**Dataset content:**
______________________________
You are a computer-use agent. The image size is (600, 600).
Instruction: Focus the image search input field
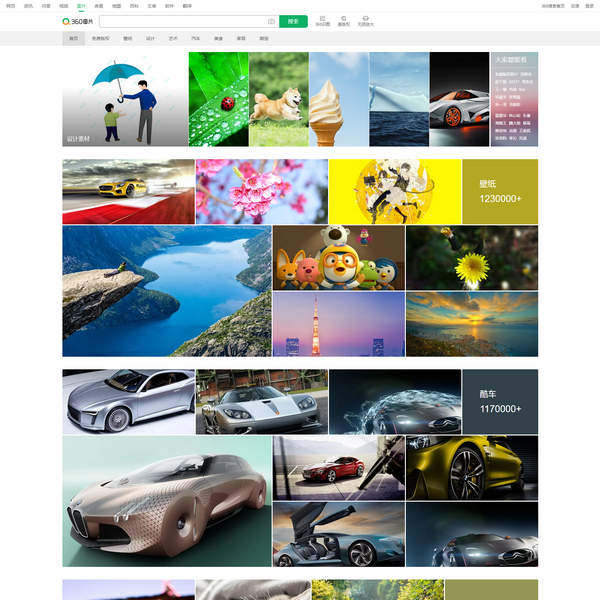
______________________________
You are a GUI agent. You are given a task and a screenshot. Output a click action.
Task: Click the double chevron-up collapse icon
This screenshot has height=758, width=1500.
______________________________
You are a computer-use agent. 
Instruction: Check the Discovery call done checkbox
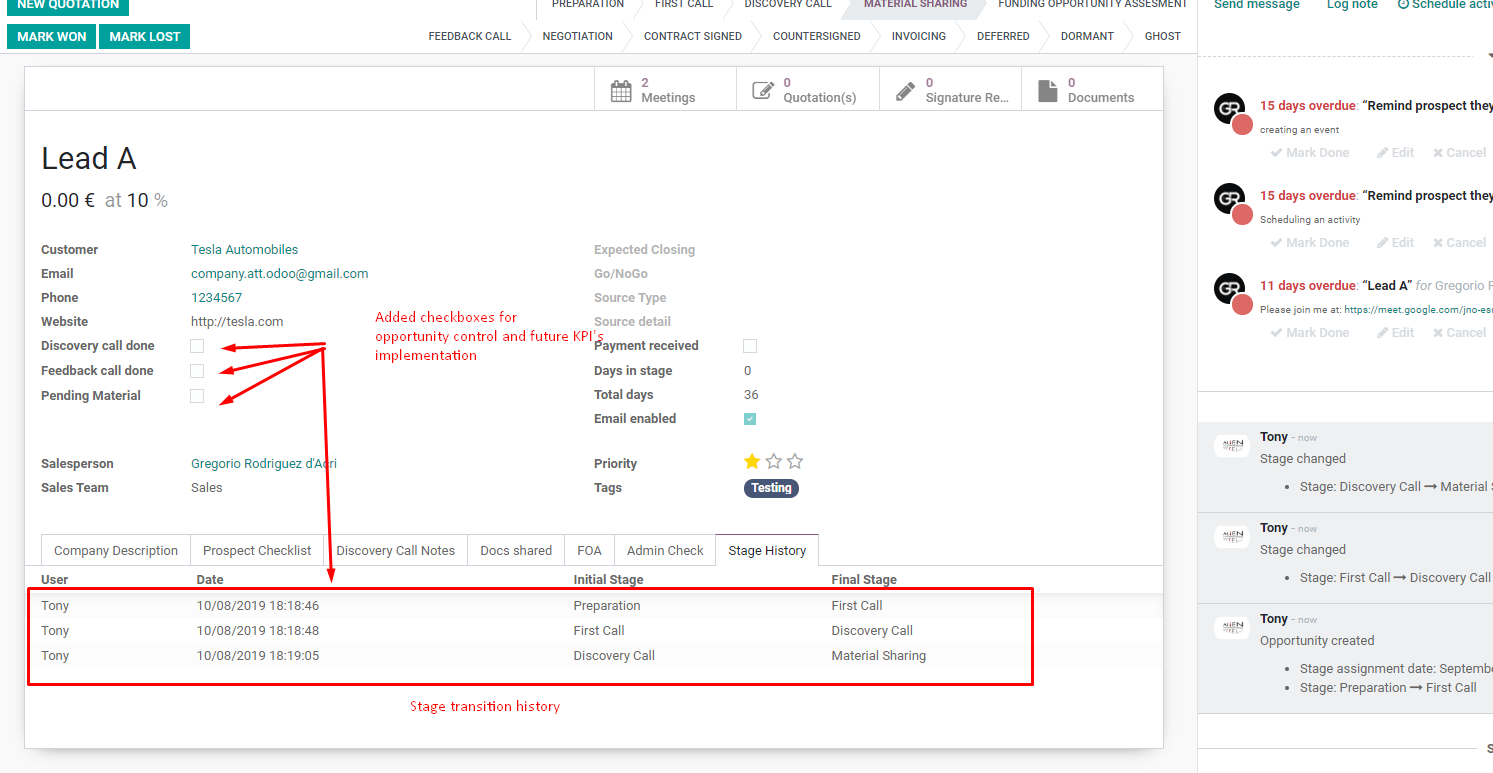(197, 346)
______________________________
Look through the material for "agent". Copy each line that has it.

You are a computer-use agent. The image size is (600, 600).
You are a GUI agent. You are given a task and a screenshot. Output a click action.
You are a computer-use agent. 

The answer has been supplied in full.